A monad is a type that supports all three of the above. I warned you that this was Monads 102. If you aren't comfortable at this point, that's fine. This is non-trivial stuff.

The Goals

We'll take a code example that defines a trivial function called tuple. This example won't change but we'll send in some different monadic values and see what happens.

Example: Maybe (with Integer)

Here is the full example... Paste this into Codepad:

-- see comments below
tuple mx = mx >>= \x -> return (x, x + 1 )

mx = Just 10

main = (print (tuple mx))

Here is a version with comments:

-- In English, tuple accepts a mx, a monad.
-- The monad pulls x out, and builds a simple tuple
-- which is returned in a monad of the same type.
-- Here mx is a variable name.
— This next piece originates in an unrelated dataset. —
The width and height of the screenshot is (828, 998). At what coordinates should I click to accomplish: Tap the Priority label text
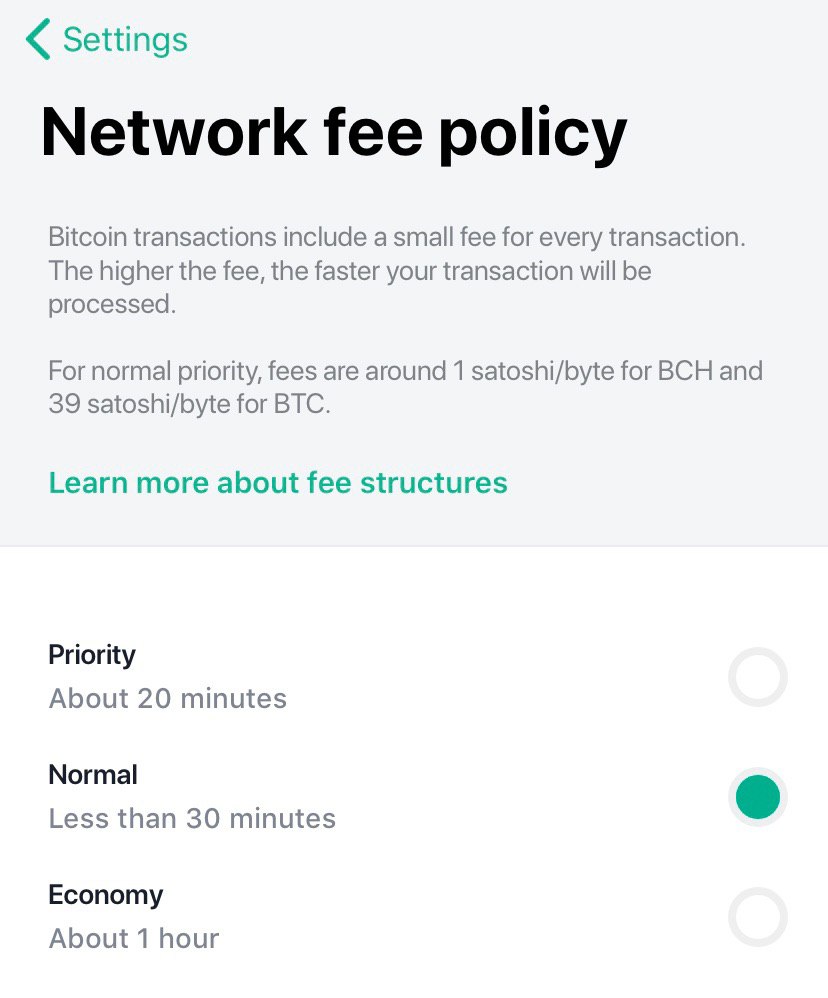click(x=92, y=655)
It is of type 'm a'
-- where m and a are types
--
-- 1. tuple takes m a and returns m (a, a)
-- 2. note that \x -> ... is a lambda expression
--    with a parameter 'x'. This expression is
--    the function a -> m b that is passed to bind.
-- 3. >>= is called 'bind' because it binds the
--    value of x
-- NOTE: mx defines the way >>= behaves!!!

tuple mx = mx >>= \x -> return (x, x + 1 )
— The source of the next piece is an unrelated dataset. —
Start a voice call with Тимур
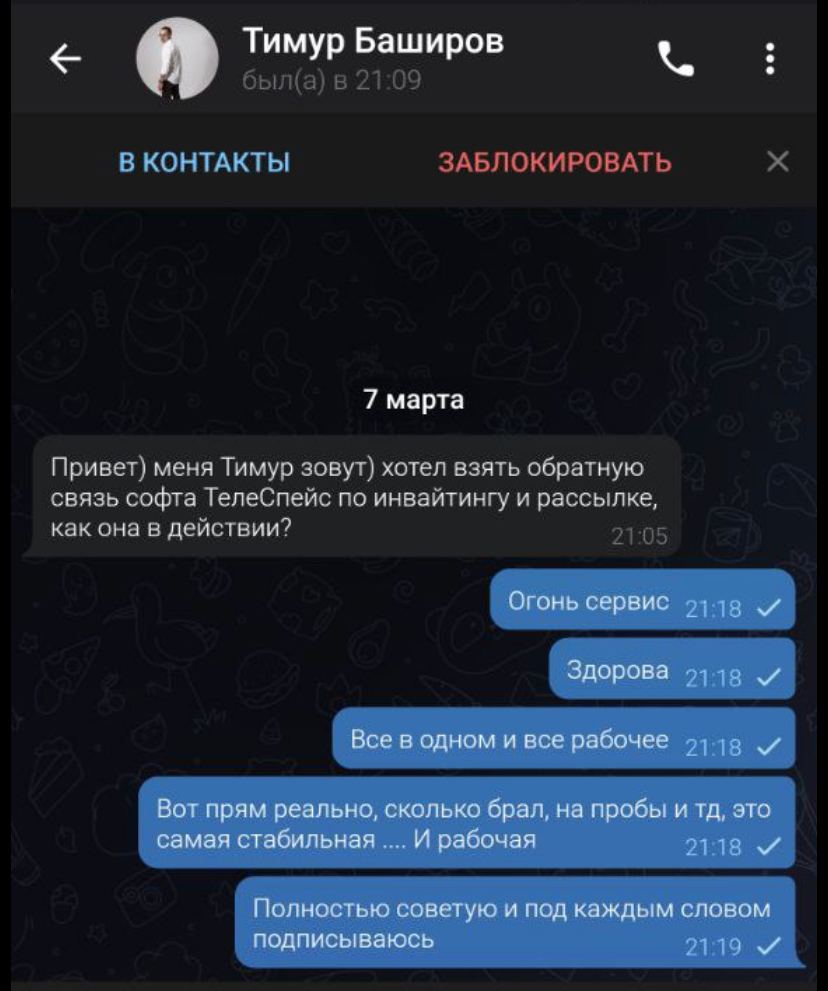This screenshot has width=828, height=991. [x=676, y=60]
-- mx is of type Maybe Integer

mx = Just 10

-- main just prints the result

main = (print (tuple mx))

The output should be:

Just (10,11)

Try some other values for mx. Experimentation here will be worth a zillion words and comments.

Example: Maybe (with Double)

In the Codepad editor, change the value of mx to:

mx = Just 3.14

and run again. Since Haskell is Klingon-esque about types, this is a big deal. The tuple function works with Maybe Integer as well as Maybe Double. In fact, it should work with any m a where a supports addition.
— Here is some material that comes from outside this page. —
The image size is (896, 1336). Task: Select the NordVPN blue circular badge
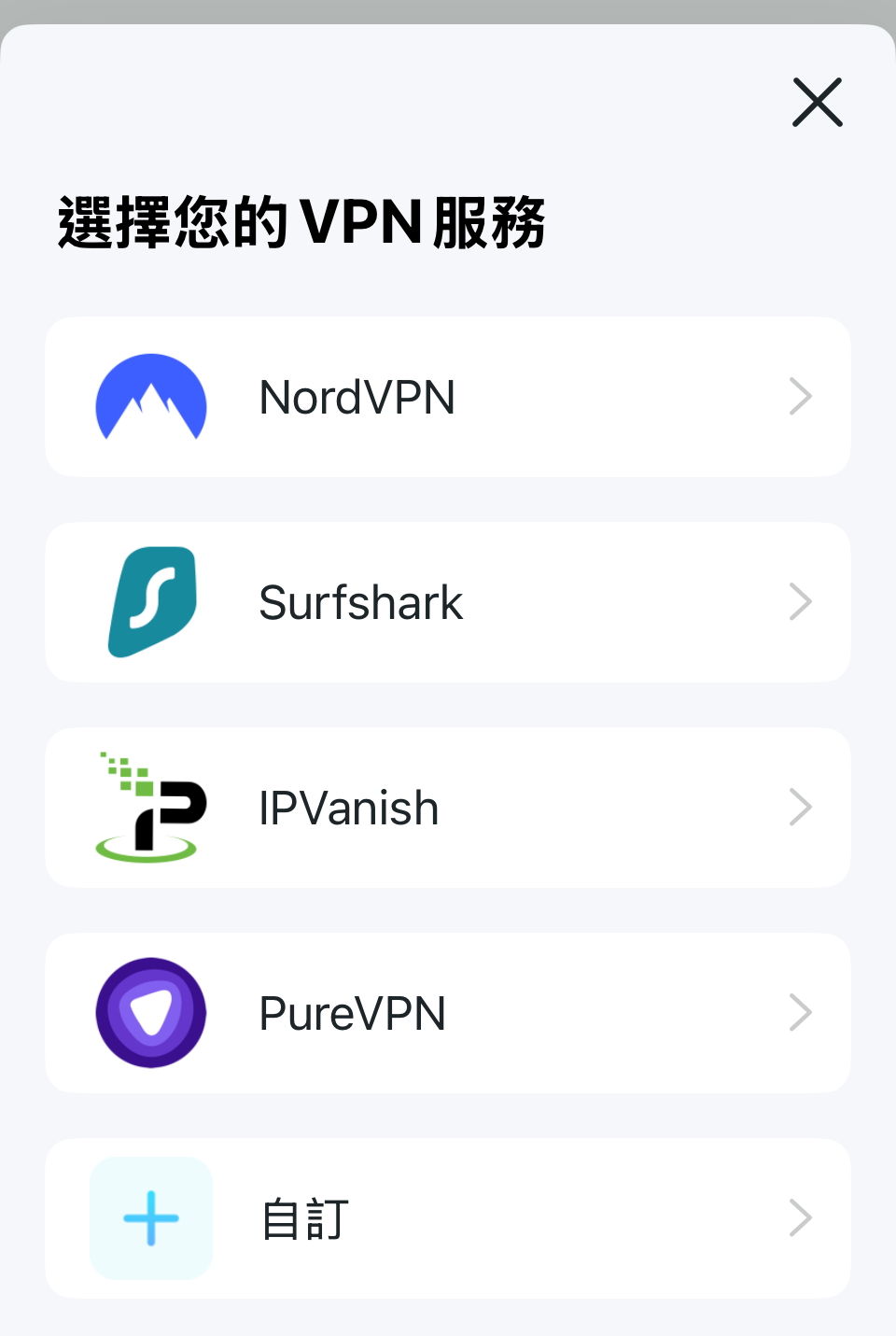[x=150, y=397]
Example: Maybe (with Nothing)

Now, again in Codepad, change the value of mx to:

mx = Nothing

The output should be the same: Nothing. What is happening? Recall that the monad supplies the bind function by 'breaking out' the inner type: but each monad can define that behaviour.

In the case of Maybe, that behaviour is defined in part as: if the value is Nothing, then don't even bother calling the supplied function! Hence, the result is Nothing.

Example: List

Here's where things get fun... Let's wish Maybe a fond farewell and use another monad: List. Remember that tuple isn't going to change here.

In Codepad, do this:

mx = [1,2,3,4]

Try and guess what the output should be, then run it.

You should see:

[(1,2),(2,3),(3,4),(4,5)]

The reason for this is that the List monad uses a different definition for 'breaking out' when applying >>= / bind. Clearly, the List definition is to apply the provided function to each element in the list.

Conclusion

The upshot here is that tuple isn't changing. The monads are changing. (Or for you Zen types, your mind is changing. For Klingons, the semantics of the syntax is bending to your will.)

It is important to note that tuple is indeed a lame function with no utility. The types Maybe and List are useful; as monads, they are very basic. If you were to describe the 'breaking out' in pseudocode, they seem trivial:

Given m >>= f where m is m a and f is a -> m b

• When m is Maybe: if it has something, it applies f; else it does nothing.
• When m is List: it applies f for each element in the list.
  

Don't be fooled! There are other monads in Haskell that are much more sophisticated (an intense example is the STM monad for software transactional memory).

The important thing is to understand that the power is in the 'breaking out', which is individual to the monad. Yet against that flexibility, we have seen with tuple that monadic code remains constant.

That's monads in a nutshell: rigidity and flexibility in a powerful combination.